The Bridging Vein to Vein with Big Data session included the following presentations:
1. Shuoyan Ning: Transfusion-related immune modulation and the use of big data analytics
2. Jingcheng Zhao: Bloody big data - Haemovigilance using routinely collected healthcare data
3. Angelo D'Alessandro: Chemical individuality of the blood donor as gleaned by high-throughput metabolomics of over 13,000 end of storage red blood cell samples and multi-omics analyses of 643 recalled donors
4. Abdirahaman Musa Jibrail: Bridging the Gap Geospatial Analysis to Estimate Demand and Unmet Need of Blood Products in Rural Kenya
MODERATORS: Gustaf Edgren and Katja van der Hurk
After the presentation, there was a questions and answers session, which is also included in the recording.
Chemical individuality of the blood donor as gleaned by high-throughput metabolomics of over 13,000 end of storage red blood cell samples and multi-omics analyses of 643 recalled donors
A D'alessandro1, T Nemkov1, D Stephenson1, C Erickson1, A Key1, A Moore2, G Page2, M Stone3, X Deng3, S Kleinman4, M Busch3, P Norris3
1University of Colorado Anschutz Medical Campus, Aurora, 2RTI International, Atlanta, 3Vitalant Research Institute, San Francisco, United States, 4University of British Columbia, Victoria, Canada
Background: Garrod's principle of chemical individuality posits that “each person is biochemically unique due to inherited differences in enzymes”. Application of omics technologies to the field of transfusion medicine is shedding new light on this principle, to the extent that the metabolic phenotype of donated blood impacts the storage quality of blood products and, potentially, transfusion efficacy. Using metabolomics approaches, we introduced the concept of “metabolic age” of the stored red blood cell, which is impacted by (i) biological factors (e.g., donor sex, age, body mass index), (ii) genetic polymorphisms and (iii) non-genetic factors (e.g., dietary habits, nicotine, caffeine or alcohol exposure, exposure to drugs that are not grounds for blood donor deferral). However, technical limitations have constrained studies of stored red blood cell metabolism to small scale investigations.

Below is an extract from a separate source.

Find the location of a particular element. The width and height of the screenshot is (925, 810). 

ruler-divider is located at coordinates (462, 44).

Aims: To determine the metabolic signature of haemolytic propensity and intra-donor reproducibility of metabolic phenotypes across multiple donations in the largest cohort of blood donors investigated to date with omics approaches.

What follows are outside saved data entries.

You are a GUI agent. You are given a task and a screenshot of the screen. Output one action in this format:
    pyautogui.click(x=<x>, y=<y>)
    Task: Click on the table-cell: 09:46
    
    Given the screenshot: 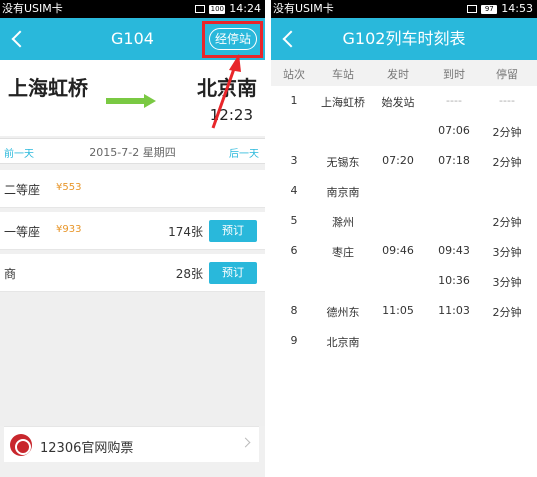 What is the action you would take?
    pyautogui.click(x=398, y=250)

Methods: Here we leveraged a novel ultra-high throughput metabolomics method to investigate the metabolic phenotypes of end of storage packed red blood cell samples from 13,091 donor volunteers enrolled in four different blood centres across the United States as part of the Recipient Epidemiology and Donor Evaluation Study—REDS RBC Omics. A subset of these donors (n = 643) were identified as extreme haemolyzers, as they ranked either below the 5th or above the 95th percentile with respect to end of storage red cell haemolytic propensity (spontaneous or following oxidative or osmotic insults). These donors were asked to donate a second unit of packed red blood cells, which were stored for 10, 23 and 42, for a total of 1929 samples. These longitudinal samples from the recalled donor cohort underwent multi-omics characterization via metabolomics, proteomics and lipidomics. For all the index and recall donors, genomics data on 879,000 SNPs were screened through a precision transfusion medicine array.

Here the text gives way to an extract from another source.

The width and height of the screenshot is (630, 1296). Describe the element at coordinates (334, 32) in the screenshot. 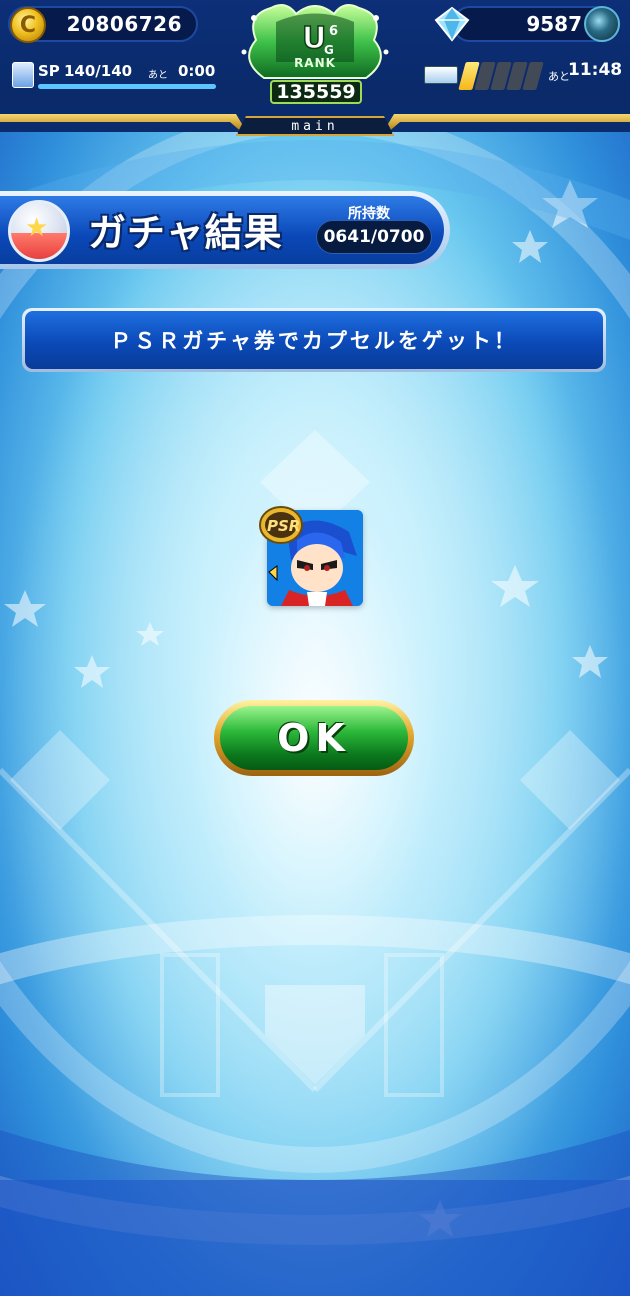

I see `rank-tier: 6` at that location.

Results: Combined analysis of the index and recalled cohort of over 13,000 and 643 donors, respectively, identified novel markers of red blood cell haemolytic propensity, while indicating that only hypoxanthine strongly (positively) correlated with storage and oxidative haemolysis, among the previously reported eight markers of the metabolic storage lesion. We also observed that kynurenine—a metabolite derived from tryptophan catabolism—was significantly positively correlated with osmotic fragility (q = 5.56 E-05 at storage day 42). Like osmotic fragility, end of storage kynurenine levels were found to be extremely reproducible for the same donor across multiple donations (n = 643; rho = 0.523; p = 1.27 E-46), suggesting a strong impact of donor biology on this metabolic pathway. Quantitative Trait Loci (mQTL) analyses were then performed to identify the genetic underpinnings of end of storage kynurenine levels on over 13,000 blood donors, analyses that identified polymorphisms in the tryptophan transporter (SLC7A5/LAT1), ATXN2 and IDO1 as contributors to inter-donor heterogeneity in kynurenine levels and osmotic fragility.
Summary/Conclusions: Donor metabolite levels are linked to haemolytic propensity and genetic factors. Further mQTL studies on the whole metabolome, and linkage of metabolomics data (including the exposome) to available recipient databases (which include haemoglobin increments in recipients of units from the same donors characterised here) promise to revolutionize our understanding of the genetic and non-genetic factors impacting red cell storage biology and transfusion efficacy.